The machine reading comprehension(MRC) system is a question answering system in which a computer understands a given passage and respond questions. Recently, with the development of the deep neural network, research on the machine reading system has been actively conducted, and the open domain machine reading system that identifies the correct answer from the results of the information retrieval(IR) model rather than the given passage is in progress. However, if the IR model fails to identify a passage comprising the correct answer, the MRC system cannot respond to the question. That is, the performance of the open domain MRC system depends on the performance of the IR model. Thus, for an open domain MRC system to record high performance, a high performance IR model must be preceded. The previous IR model has been studied through query expansion and reranking. In this paper, we propose a re-ranking method using deep neural networks. The proposed model re-ranks the retrieval results (passages) through multi-task learning-based sentence similarity, and improves the performance by approximately 8% compared to the performance of the existing IR model with experimental results of 58,980 pairs of MRC data.

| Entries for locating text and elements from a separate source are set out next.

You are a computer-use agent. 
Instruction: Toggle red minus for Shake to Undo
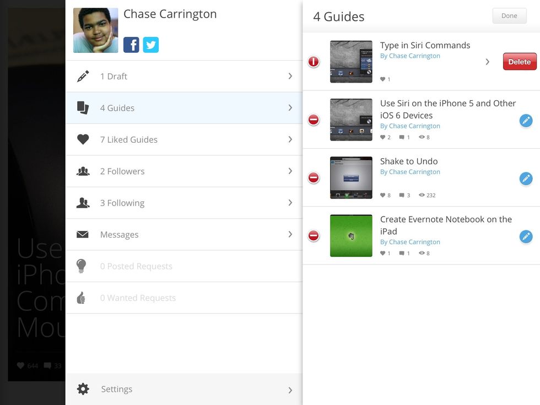point(314,178)
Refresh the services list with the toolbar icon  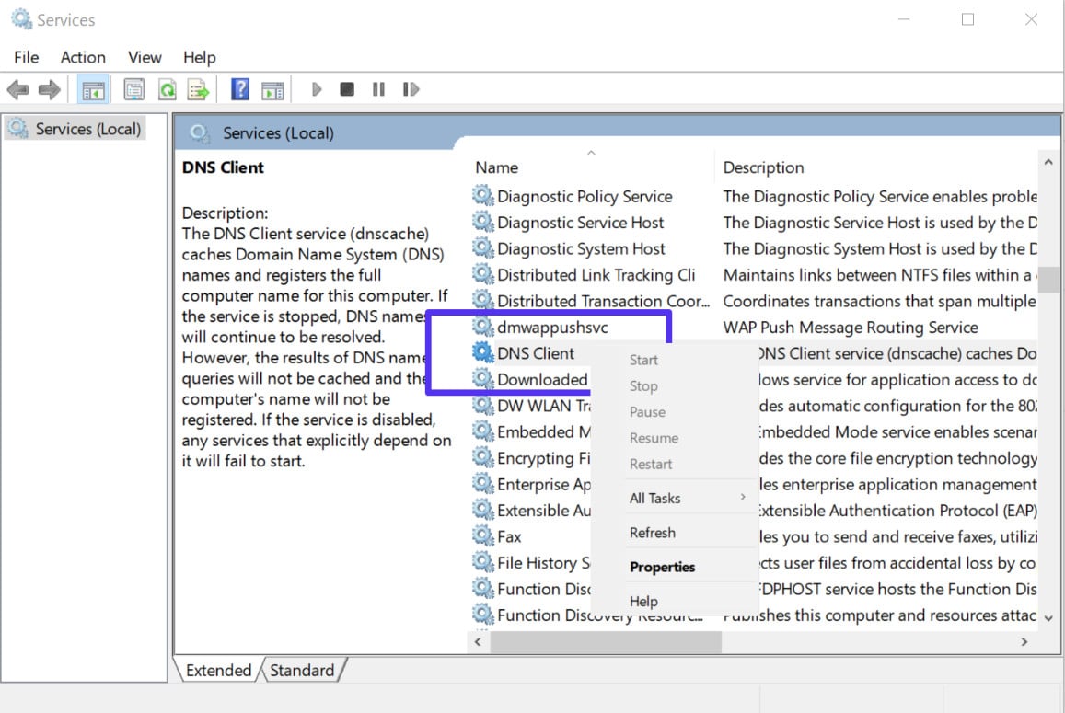[168, 88]
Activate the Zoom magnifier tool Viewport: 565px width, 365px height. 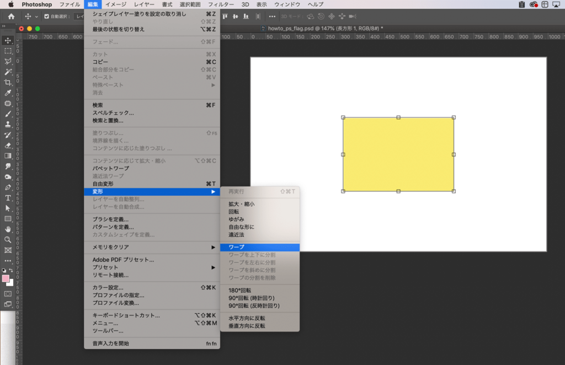pyautogui.click(x=8, y=239)
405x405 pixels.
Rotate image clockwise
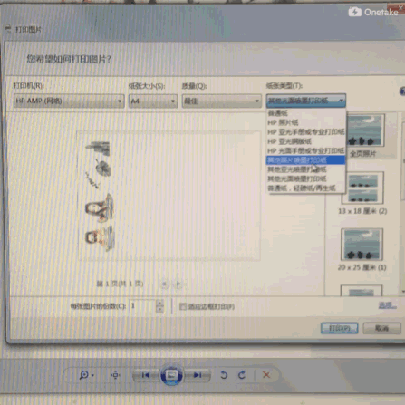242,375
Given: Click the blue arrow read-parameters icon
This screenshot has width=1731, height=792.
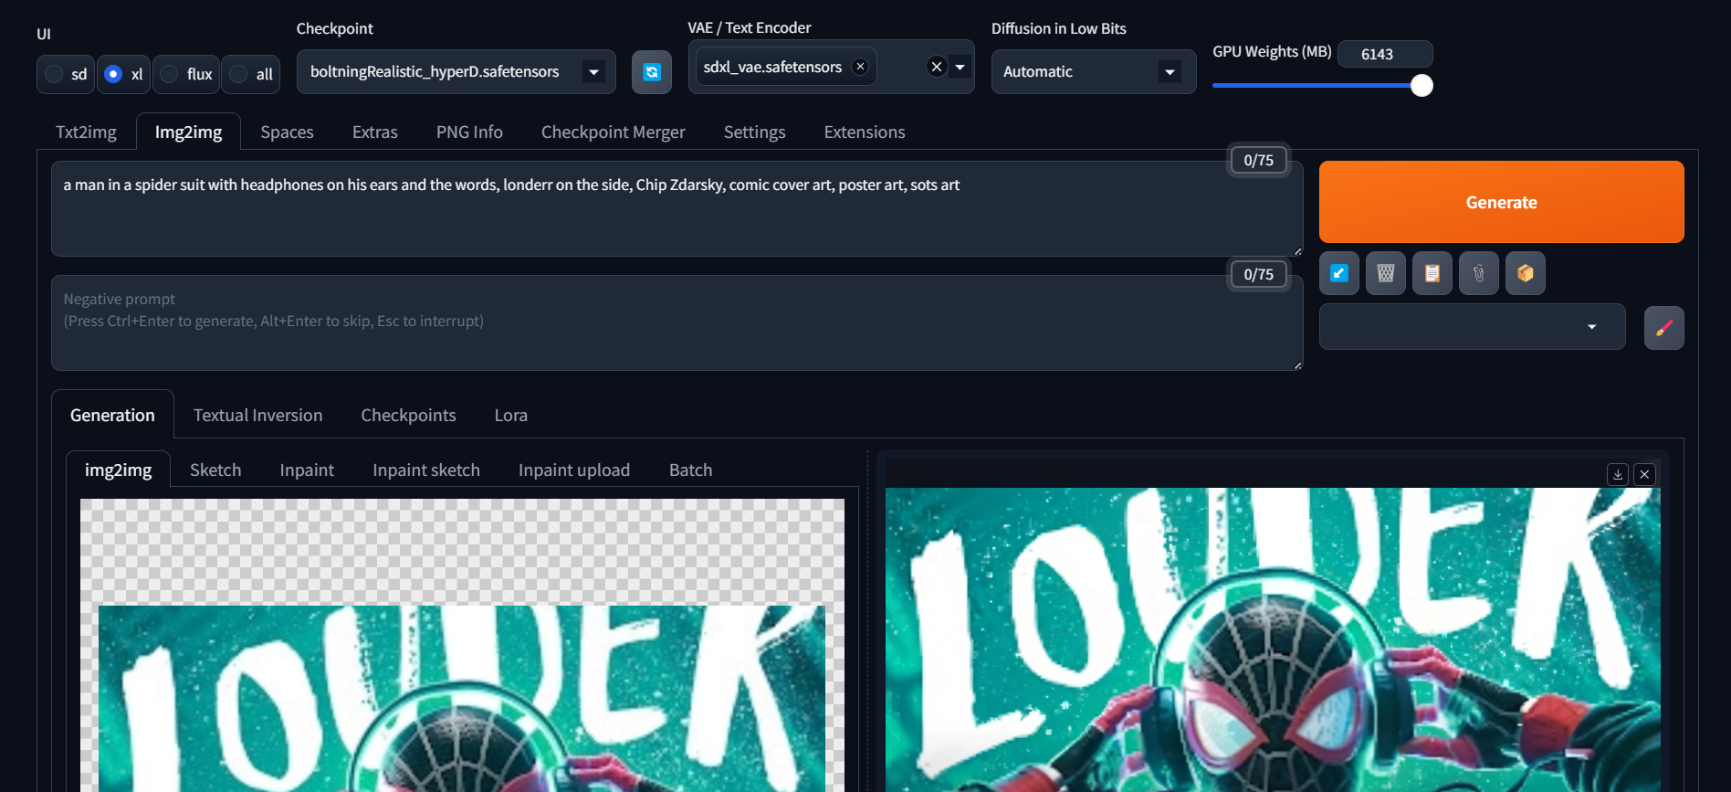Looking at the screenshot, I should [1338, 273].
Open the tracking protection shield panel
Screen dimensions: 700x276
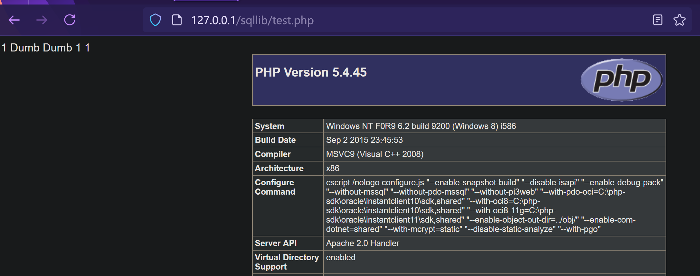[x=155, y=20]
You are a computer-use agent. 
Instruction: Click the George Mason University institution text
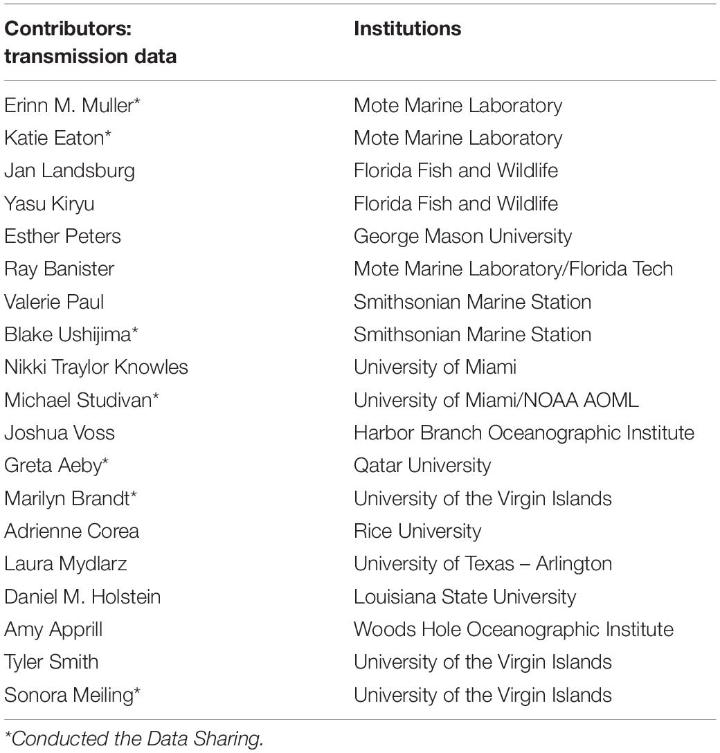point(463,237)
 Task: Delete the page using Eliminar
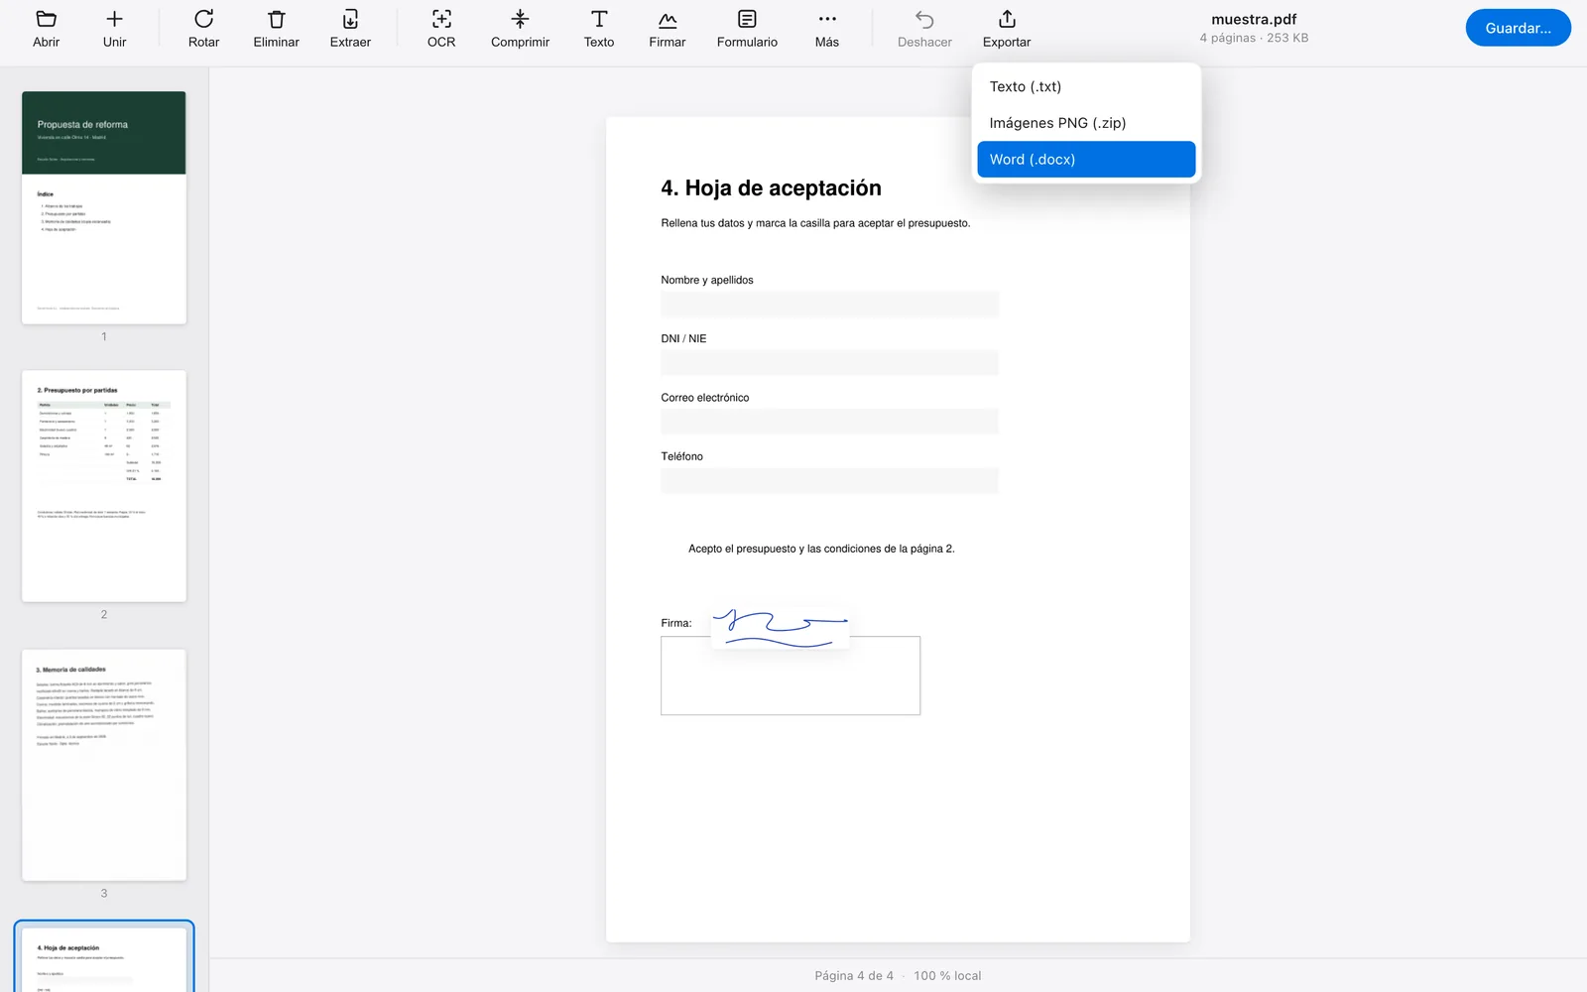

Korean Machine Reading Comprehension using S³-Net based on Position Encoding

Choeneum Park, Changki Lee, Hyunki Kim

http://doi.org/10.5626/JOK.2019.46.3.234

S³-Net is a deep learning model that is used in machine reading comprehension question answering (MRQA) based on Simple Recurrent Unit and Self-Matching Networks that calculates attention weight for own RNN sequence. The answers to the questions in the MRQA occur within the passage, because any passage is made up of several sentences, so the length of the input sequence becomes longer and the performance deteriorates. In this paper, a hierarchical model that adds sentence-level encoding and S³-Net that applies position encoding to check word order information to solve the problem of long-term context degradation are proposed. The experimental results show that the S³-Net model proposed in this paper has a performance of 69.43% in EM and 81.53% in F1 for single test, and 71.28% in EM and 82.67 in F1 for ensemble test.